**TASK DIRECTIONS:** Your answer should be the data below, reproduced with nothing changed.

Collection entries
☆ ☆ ☆ ☆ ☆ ☆ ☆

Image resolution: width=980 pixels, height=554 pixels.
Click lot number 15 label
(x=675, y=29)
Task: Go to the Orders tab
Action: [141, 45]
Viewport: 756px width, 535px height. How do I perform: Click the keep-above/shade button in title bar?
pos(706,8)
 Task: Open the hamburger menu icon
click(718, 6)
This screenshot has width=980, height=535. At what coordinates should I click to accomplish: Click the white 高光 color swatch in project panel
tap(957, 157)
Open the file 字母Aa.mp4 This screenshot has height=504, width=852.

☆ ☆ ☆ ☆ ☆ ☆ ☆

**TASK SOLUTION:**
Image resolution: width=980 pixels, height=554 pixels.
Click lot number 15 label
(x=675, y=29)
Task: Go to the Orders tab
Action: [141, 45]
Viewport: 756px width, 535px height. How do I perform: Click the keep-above/shade button in title bar?
pos(706,8)
 Task: Open the hamburger menu icon
click(718, 6)
This screenshot has width=980, height=535. At what coordinates should I click to accomplish: Click the white 高光 color swatch in project panel
tap(957, 157)
Open the file 字母Aa.mp4 This screenshot has height=504, width=852.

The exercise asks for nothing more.